The logistics of service learning are complex, but those who organize the many service sites believe the benefits outweigh the costs. One such organizer is Andy Horvath, Eastern’s Director of Christian Formation. In an interview about the goals and hurdles of service learning, Horvath explained just how complicated organizing service learning can be. Over 400 students a year need to complete twenty hours at sites that are off campus. According to data from 2011, provided by the Office of Faith & Practice, 423 students served about 8,500 hours. To see the full impact of the amount of hours being served, consider that a single worker would need to work for four years at a standard eight hour, five days-per-week job, with no vacation days in order to fulfill the 8,500 hours completed by Eastern’s students in a single term.

Further statistics show that over 90 percent of students in INST 150 in the Fall 2011 term reported that they completed all twenty required hours. This reveals an increase from the Fall 2007 term, when only 88 percent of students reported to having finished the required hours. However, attendance and fulfillment of required hours are not the only aspects of service learning that Eastern is interested in. The goal of the requirement is to satisfy the justice component of Eastern’s mission statement, as well as awaken students to realities they may never have seen before, and to foster an environment for spiritual growth in the students. “There’s something wrong with the world when children hear bullets outside the window,” Horvath said. He continued, saying that service learning is akin to a window that reveals what we might be called to do, and being reminded of our own personal status can be very uncomfortable. As Horvath said, “It’s humbling to be served.”
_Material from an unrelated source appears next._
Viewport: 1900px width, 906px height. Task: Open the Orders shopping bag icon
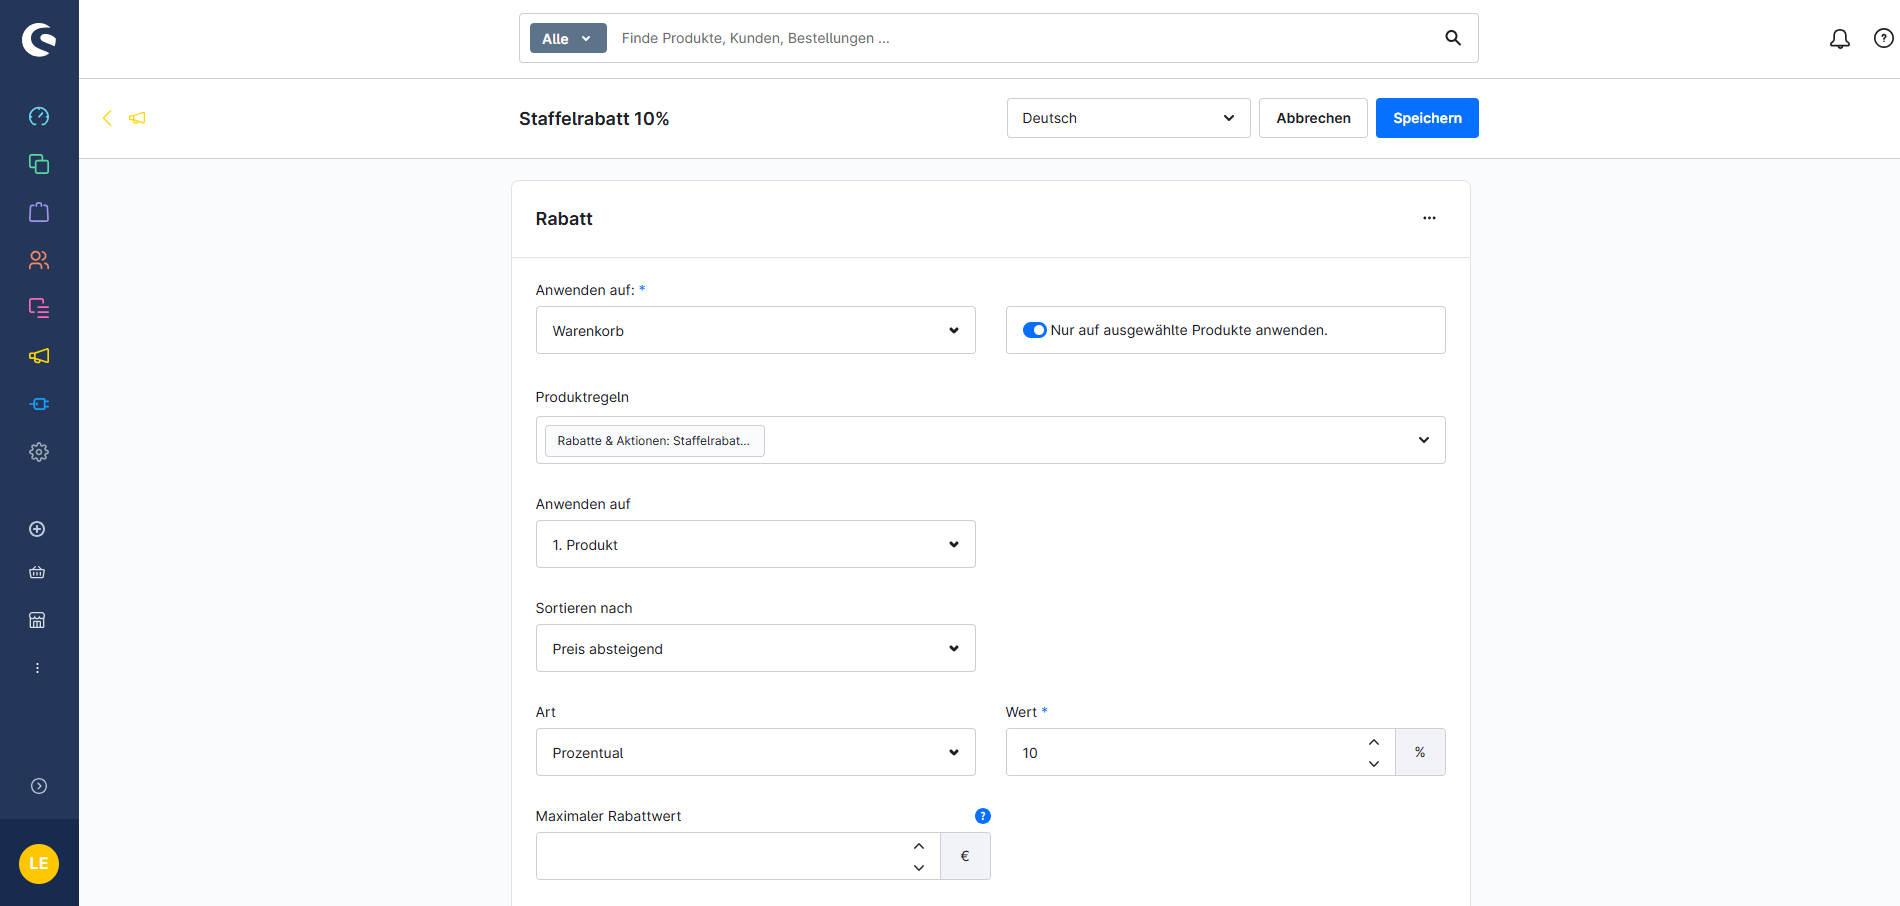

Operating at over twenty-one sites, students have many options to choose from to complete their hours. These sites are carefully chosen by the Office of Faith & Practice and offer a broad range of issues that reveal fundamental injustice. Each site can be chaotic; they are chosen because they are in need of resources, and not every individual at the site will welcome assistance with open arms. However, the impact on the service learning sites is not the sole interest in gauging how beneficial service learning is. At the end of their service learning experience, students are asked to complete a survey about their time. Judged on a five-point scale, with five meaning “strongly agree,” students indicated that service learning helped them “understand and identify with God’s passion for justice” (avg. 4.10), showed them how their “attitude became more positive” (4.13), and that they had an “overall positive experience” (4.33).

The transformational process that service learning hopes to foster extends to both the students and the people and communities assisted. Julie Elliott, who works with the INST 150 classes, said that service learning “enhances [and] enriches the learning that takes place inside of the classroom, and even more importantly, it extends that learning out beyond the classroom. For some students, their service learning experience has clarified their vocational choices, too.” Elliott continued, “Of course, there are some students who complete the requirement and rarely think about it again. But more often than not, students are moved by what they see and learn through service learning.”